Speaking to the European Parliament, Juncker said that the UK’s departure from the EU in March 2019 would be “when you will regret your decision”.
Met with cheers from Eurosceptic MEPs, Juncker emphasized the importance of Brexit negotiations and the “increasing urgency” needed to finalise the terms of the UK’s departure.
Warning the UK, the European Commission president said Britain would not be able to cherry-pick throughout Brexit talks.
“I would rather have preferred Britain not to have decided to leave the European Union, but anyone who leaves the European Union has to know, frankly, what this means,” he said.
“If you decide to jettison, leave behind, the common agreements and rules, then you have to accept that things cannot remain as they are.”
Responding to Juncker’s speech to the European Parliament, the former UKIP leader Nigel Farage accused the European Commission president of trying to “bully” the UK.
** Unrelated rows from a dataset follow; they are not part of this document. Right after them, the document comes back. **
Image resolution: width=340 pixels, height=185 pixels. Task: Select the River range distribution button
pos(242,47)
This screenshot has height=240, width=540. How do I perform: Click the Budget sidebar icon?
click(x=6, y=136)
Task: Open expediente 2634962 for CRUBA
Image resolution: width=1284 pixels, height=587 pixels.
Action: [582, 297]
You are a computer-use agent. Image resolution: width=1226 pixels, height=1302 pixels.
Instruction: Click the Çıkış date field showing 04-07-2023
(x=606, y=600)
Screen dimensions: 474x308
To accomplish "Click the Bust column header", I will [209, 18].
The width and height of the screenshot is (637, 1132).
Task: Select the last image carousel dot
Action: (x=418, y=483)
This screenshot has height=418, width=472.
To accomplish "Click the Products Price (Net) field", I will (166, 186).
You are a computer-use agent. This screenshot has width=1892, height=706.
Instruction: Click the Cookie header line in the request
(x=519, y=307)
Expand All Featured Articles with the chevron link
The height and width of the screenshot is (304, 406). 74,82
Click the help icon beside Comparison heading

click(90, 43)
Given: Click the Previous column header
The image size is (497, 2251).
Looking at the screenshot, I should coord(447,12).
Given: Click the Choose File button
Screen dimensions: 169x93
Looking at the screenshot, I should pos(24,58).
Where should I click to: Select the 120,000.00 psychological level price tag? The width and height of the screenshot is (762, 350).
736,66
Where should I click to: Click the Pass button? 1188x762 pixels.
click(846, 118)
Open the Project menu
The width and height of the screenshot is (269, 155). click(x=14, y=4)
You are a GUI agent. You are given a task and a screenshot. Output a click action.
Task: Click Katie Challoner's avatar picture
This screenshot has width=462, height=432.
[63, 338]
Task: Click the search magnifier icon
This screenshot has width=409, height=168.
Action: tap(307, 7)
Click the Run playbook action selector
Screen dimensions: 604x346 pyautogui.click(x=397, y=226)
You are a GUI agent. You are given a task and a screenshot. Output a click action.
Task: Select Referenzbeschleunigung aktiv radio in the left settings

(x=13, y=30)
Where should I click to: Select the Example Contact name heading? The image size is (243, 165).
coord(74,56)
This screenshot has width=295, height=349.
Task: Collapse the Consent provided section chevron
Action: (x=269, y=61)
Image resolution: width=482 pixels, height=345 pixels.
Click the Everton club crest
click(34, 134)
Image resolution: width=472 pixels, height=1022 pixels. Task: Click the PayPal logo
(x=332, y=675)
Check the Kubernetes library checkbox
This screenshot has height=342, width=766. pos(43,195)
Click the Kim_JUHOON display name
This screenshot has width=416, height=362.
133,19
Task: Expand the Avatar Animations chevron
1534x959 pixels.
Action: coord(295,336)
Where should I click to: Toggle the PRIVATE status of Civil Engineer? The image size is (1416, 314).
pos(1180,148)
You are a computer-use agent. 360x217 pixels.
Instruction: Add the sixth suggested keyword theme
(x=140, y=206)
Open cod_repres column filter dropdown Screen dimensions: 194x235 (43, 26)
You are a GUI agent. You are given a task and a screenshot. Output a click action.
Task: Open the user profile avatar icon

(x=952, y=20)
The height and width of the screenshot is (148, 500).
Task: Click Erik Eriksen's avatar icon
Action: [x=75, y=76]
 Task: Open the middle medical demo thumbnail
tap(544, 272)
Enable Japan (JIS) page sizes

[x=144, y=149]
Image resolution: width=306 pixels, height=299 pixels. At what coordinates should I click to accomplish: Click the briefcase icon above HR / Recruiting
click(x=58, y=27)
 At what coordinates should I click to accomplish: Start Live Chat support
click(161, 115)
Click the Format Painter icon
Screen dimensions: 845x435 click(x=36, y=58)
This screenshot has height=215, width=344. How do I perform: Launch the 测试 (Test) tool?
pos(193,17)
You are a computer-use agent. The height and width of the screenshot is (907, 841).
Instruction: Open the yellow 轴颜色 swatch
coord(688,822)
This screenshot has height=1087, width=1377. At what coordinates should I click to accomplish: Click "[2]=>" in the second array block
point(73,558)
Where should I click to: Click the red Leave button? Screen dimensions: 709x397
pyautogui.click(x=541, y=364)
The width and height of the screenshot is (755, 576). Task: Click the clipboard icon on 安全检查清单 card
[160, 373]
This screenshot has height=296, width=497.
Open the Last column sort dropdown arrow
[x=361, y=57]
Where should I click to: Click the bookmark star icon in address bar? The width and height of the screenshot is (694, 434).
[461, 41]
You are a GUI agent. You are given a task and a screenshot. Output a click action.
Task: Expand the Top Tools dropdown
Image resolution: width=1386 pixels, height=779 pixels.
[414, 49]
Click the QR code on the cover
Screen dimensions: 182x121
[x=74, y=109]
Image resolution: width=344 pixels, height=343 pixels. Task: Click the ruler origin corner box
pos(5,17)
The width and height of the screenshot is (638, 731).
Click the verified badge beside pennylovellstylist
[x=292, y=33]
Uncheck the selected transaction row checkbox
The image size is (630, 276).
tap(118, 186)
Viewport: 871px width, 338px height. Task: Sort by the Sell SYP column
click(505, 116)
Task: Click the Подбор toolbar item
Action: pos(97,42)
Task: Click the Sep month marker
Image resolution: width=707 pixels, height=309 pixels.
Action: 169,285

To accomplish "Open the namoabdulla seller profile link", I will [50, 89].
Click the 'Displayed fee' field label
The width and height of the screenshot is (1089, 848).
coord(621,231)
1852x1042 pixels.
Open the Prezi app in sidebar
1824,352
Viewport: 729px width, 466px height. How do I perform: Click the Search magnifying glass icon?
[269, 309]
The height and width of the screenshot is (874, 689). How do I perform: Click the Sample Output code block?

“Mrs May, we did not vote for a transition period, we voted to leave this organisation, we voted to leave the customs union, we voted to leave the single market.
“Please Mrs May, at this summit next week, do what [Donald] Trump has done – stand strong against the European Commission, against the unelected bullies,” he added.
Juncker has called on May for more clarity about the UK-EU relationship post-Brexit.
“It’s obvious that we need further clarity if we’re going to reach an understanding on our future relationship,” he said. “It’s now time to translate speeches into treaties, turn commitments into agreements, and to move from the soundbite, broad suggestions and wishes on the future relationship to specific, workable solutions.”
Brexit negotiations are currently centred around the Irish border issue, where the Irish prime minister has rejected ideas of a post-Brexit pre-registration.
Speaking from the US, the Irish Prime Minister did not accept ideas from the new research paper on smart border technology commissioned by the European Parliament.
“No, it is not a solution that we envisage,” he said.